By Christina Haley O'Neal, posted Nov 24, 2020
The aviation business unit of Boston-headquartered General Electric Co. has announced another wave of job cuts for the firm because of the impact of the COVID-19 pandemic on the aviation industry worldwide.

Although officials did not yet have specific details on the actual reduction plan, the Wall Street Journal reported Tuesday that GE Aviation President and CEO John Slattery told employees that the business would need to make cuts over the next 18 months.

The jobs cuts will be more focused than the previous two rounds of jobs cuts earlier this year, according to national news reports.

GE Aviation's Wilmington site has been impacted by corporate reductions in 2020, consistent with company-wide cuts announced earlier this year, GE Aviation spokesman Perry Bradley said in an email Tuesday.

In May, the local site reported having 650 employees.
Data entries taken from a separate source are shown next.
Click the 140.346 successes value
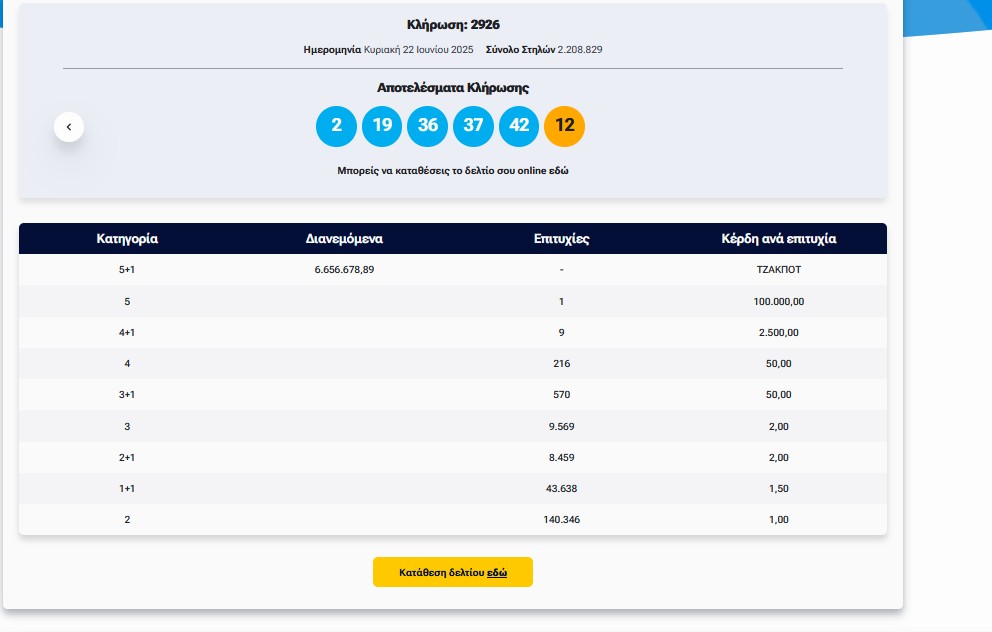The image size is (992, 632). [x=561, y=519]
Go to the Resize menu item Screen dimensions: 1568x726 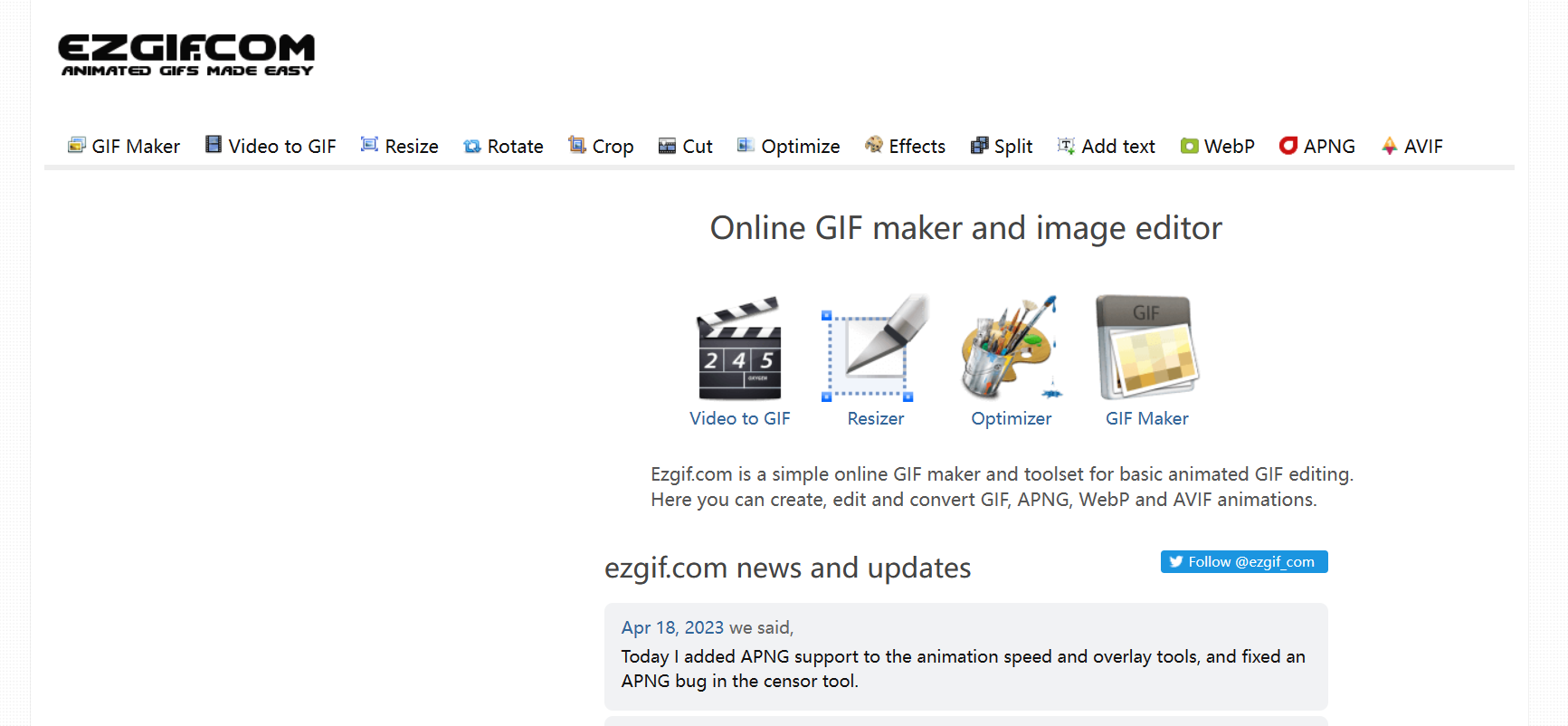(x=399, y=147)
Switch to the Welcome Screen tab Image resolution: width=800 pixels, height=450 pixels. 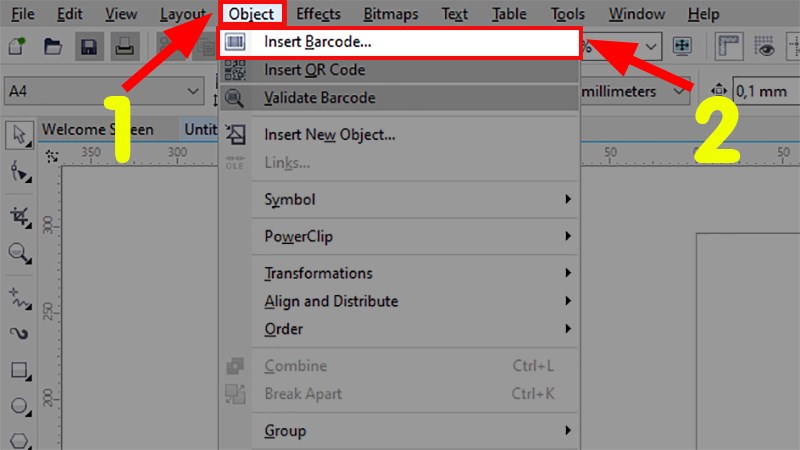coord(98,129)
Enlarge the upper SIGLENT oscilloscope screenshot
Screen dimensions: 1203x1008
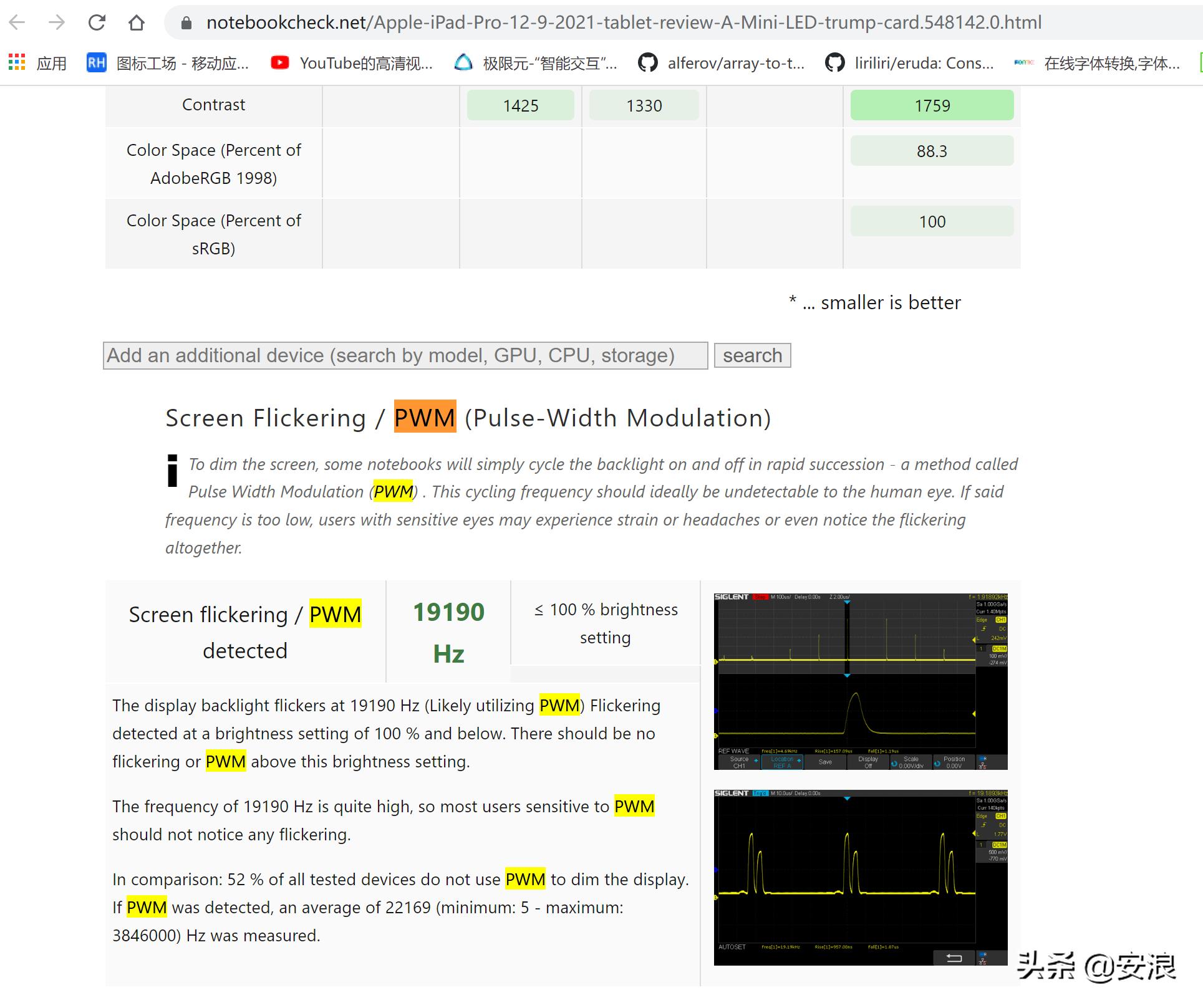click(x=860, y=681)
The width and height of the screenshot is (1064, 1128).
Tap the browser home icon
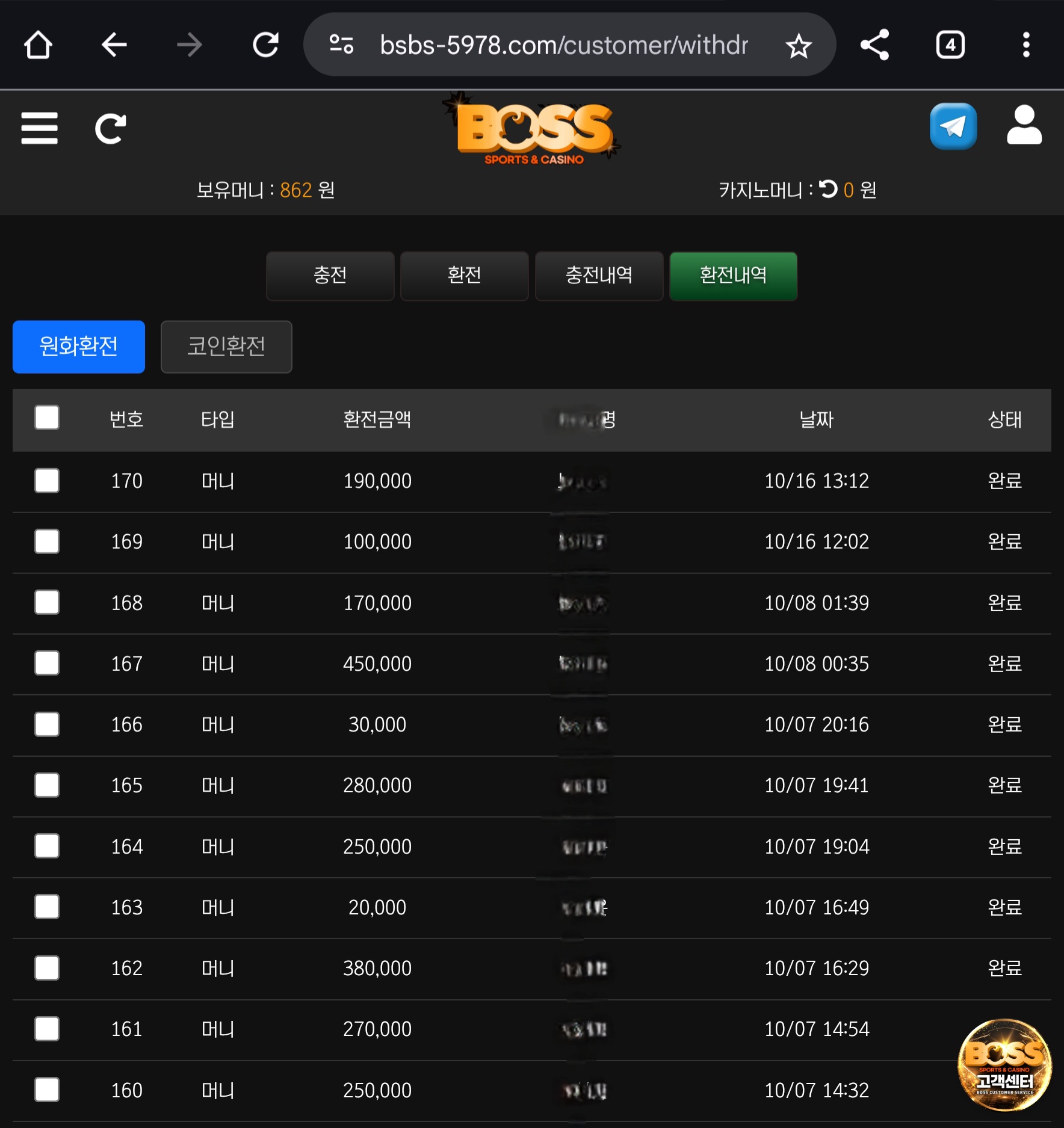pyautogui.click(x=38, y=45)
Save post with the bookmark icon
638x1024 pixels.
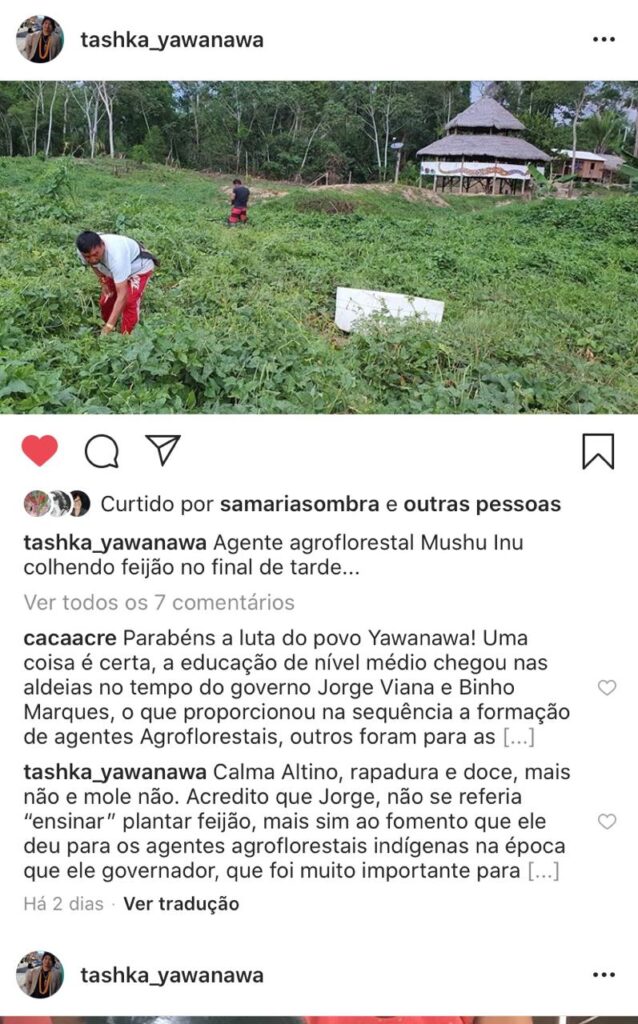pos(598,451)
That number is now at 500 people, Bradley said.

The Wilmington site of GE Aviation is located in northern New Hanover County alongside the company headquarters of GE Hitachi Nuclear Energy.

GE's chairman and CEO Lawrence Culp said in March that GE Aviation would face a 10% reduction in its total workforce in the U.S., one of several moves the company was making early this year in the business unit to mitigate the pandemic's impact on the firm.

And in May, David Joyce, the former president and CEO of GE Aviation, announced in a letter to employees that it would further reduce its workforce by permanently cutting the firm's then 52,000-person global workforce by as much as 25%. The move included the earlier cuts, Bradley said.

Slattery was appointed leader of GE Aviation in September.

GE Aviation revenues were down 32% over nine months ending Sept. 30, according to GE’s third-quarter earnings report. In recent years, GE corporate overall has been undergoing a restructure with cuts made to its business due to financial difficulties prior to the pandemic.

​“As we continue to closely monitor market conditions, we are examining a range of options to appropriately scale our business to match the realities of the global airline industry recovery from the severe impacts of COVID-19," Bradley said in a company statement.

"As always, we will communicate any business impacts to our employees first. We appreciate the commitment of all our employees during this very difficult time, and we remain focused on protecting the safety of our employees, continuing to serve our customers, and preserving our capability to respond as the industry recovers."

​Not only has the unit suffered losses due to the COVID-19 pandemic hit on the overall aviation industry, but impacts also came with the 20-month grounding of Boeing's 737 Max after two fatal plane crashes.

CFM International, a joint venture between General Electric Co. and Safran Aircraft Engines, produces the LEAP engine, which powers Boeing's 737 MAX series and the Airbus A320 jetliner.

The Wilmington site of GE Aviation makes rotating parts for the firm’s legacy engines and new commercial engines, including CFM LEAP and the new GE9X.

GE Aviation, however, received FAA certification of its GE9X engine in late September, a move that could bring in business to Wilmington.

"This is a great milestone for the Wilmington team," Bradley said. "It’s too early to gauge any further economic impact for our sites at this point but engine certification allows us to begin delivering FAA-certified engines to Boeing. We already have begun manufacturing for production engines."